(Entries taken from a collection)
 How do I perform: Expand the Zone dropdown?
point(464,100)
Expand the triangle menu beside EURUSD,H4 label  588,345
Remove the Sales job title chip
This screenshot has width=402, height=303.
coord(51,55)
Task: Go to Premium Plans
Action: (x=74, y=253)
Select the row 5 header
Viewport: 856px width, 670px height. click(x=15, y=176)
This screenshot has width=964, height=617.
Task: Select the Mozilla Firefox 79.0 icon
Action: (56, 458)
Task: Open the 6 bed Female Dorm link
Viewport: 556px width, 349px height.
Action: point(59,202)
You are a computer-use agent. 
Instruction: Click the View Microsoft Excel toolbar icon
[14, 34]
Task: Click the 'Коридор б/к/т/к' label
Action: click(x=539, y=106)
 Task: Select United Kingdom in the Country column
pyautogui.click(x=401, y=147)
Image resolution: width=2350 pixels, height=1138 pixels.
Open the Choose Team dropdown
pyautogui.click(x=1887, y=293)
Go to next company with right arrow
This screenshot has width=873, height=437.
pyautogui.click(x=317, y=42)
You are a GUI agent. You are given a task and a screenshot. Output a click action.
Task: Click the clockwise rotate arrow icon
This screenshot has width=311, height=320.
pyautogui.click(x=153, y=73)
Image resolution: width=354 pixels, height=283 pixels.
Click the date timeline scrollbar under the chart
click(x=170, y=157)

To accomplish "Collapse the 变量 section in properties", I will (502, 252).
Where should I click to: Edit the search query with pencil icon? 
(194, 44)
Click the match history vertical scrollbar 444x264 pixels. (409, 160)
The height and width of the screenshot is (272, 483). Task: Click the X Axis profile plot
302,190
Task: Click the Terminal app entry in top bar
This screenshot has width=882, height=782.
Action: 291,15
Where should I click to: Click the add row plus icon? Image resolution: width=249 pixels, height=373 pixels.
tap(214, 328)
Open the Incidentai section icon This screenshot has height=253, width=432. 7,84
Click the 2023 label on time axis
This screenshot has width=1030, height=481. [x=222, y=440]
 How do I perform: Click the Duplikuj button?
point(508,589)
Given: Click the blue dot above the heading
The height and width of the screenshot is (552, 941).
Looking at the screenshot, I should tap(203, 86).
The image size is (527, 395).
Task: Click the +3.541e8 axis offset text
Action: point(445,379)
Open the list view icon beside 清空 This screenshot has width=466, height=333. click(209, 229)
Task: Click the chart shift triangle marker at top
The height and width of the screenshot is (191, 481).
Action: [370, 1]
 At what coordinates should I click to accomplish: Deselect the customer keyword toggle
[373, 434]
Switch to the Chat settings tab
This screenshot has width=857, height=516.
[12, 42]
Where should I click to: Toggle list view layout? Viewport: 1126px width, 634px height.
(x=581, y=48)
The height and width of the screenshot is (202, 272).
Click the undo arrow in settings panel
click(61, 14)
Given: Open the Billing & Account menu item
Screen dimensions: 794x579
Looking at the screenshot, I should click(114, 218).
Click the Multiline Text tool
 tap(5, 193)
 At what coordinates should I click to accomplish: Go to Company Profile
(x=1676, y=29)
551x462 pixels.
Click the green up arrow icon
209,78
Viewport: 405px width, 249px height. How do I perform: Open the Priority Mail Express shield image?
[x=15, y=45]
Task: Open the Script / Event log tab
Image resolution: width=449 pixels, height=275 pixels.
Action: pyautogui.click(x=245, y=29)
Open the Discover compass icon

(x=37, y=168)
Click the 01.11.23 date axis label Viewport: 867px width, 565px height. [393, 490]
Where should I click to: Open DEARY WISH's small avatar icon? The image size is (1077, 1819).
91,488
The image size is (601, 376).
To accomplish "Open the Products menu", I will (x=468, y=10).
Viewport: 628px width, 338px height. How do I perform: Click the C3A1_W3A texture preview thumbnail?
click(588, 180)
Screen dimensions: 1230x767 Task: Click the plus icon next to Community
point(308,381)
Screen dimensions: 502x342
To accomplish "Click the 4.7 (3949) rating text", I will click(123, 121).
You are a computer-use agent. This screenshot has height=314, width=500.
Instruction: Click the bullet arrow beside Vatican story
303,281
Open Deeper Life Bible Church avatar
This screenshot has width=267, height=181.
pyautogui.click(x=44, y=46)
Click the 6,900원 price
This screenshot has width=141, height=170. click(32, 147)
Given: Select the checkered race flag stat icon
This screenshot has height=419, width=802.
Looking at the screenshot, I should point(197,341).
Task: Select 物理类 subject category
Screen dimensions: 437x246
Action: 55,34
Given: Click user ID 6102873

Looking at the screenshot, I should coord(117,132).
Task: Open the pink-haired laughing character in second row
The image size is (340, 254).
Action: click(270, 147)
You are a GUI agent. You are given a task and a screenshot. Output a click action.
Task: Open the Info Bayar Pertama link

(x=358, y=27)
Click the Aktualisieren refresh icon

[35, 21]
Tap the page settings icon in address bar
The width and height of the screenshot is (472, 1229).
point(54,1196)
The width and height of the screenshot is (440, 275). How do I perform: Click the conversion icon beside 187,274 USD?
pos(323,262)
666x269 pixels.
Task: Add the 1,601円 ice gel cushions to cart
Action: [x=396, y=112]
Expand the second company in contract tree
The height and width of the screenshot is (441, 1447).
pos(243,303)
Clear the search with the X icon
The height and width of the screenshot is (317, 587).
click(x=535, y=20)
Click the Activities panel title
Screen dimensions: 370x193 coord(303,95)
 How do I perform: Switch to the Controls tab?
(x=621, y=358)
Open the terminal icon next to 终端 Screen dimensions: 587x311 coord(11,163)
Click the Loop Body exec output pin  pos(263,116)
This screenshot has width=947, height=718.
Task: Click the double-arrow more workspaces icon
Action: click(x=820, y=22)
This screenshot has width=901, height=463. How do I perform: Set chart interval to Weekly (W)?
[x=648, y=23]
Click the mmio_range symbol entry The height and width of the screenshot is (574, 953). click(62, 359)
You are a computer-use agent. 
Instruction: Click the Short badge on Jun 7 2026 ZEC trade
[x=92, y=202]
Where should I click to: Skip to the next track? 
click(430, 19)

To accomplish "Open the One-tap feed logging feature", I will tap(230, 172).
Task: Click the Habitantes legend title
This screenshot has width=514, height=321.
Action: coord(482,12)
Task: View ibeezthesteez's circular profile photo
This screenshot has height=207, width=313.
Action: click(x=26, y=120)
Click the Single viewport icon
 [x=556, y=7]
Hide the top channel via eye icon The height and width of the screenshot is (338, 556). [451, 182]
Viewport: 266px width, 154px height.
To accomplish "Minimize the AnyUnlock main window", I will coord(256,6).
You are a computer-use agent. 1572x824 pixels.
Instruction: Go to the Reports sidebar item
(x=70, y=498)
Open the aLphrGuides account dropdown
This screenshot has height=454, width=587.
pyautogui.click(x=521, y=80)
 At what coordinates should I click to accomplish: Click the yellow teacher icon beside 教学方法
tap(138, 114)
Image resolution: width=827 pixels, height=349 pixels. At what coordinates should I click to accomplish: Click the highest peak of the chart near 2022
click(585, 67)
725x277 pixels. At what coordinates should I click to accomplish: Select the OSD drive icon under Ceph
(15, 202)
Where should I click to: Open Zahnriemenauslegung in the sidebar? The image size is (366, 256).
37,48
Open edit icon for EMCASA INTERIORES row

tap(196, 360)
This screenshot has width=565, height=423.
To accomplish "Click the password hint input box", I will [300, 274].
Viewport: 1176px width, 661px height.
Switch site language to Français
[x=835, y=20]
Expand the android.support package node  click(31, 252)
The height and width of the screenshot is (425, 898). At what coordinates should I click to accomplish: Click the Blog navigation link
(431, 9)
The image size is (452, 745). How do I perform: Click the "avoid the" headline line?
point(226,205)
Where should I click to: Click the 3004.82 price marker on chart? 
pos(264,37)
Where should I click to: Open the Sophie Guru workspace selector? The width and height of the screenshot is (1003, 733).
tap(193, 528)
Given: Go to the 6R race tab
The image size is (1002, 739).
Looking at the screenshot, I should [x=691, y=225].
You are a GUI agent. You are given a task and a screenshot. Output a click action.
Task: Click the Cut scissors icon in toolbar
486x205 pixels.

[PROBLEM REQUIREMENTS]
Set down, from the entries above, exactly the lines from the one with "Viewport: 405px width, 249px" up to and including the one with "Click the 01.11.23", and no other lines.

[SOLUTION TO THE EXERCISE]
Viewport: 405px width, 249px height. How do I perform: Open the Priority Mail Express shield image?
[x=15, y=45]
Task: Open the Script / Event log tab
Image resolution: width=449 pixels, height=275 pixels.
Action: pyautogui.click(x=245, y=29)
Open the Discover compass icon

(x=37, y=168)
Click the 01.11.23 date axis label Viewport: 867px width, 565px height. [393, 490]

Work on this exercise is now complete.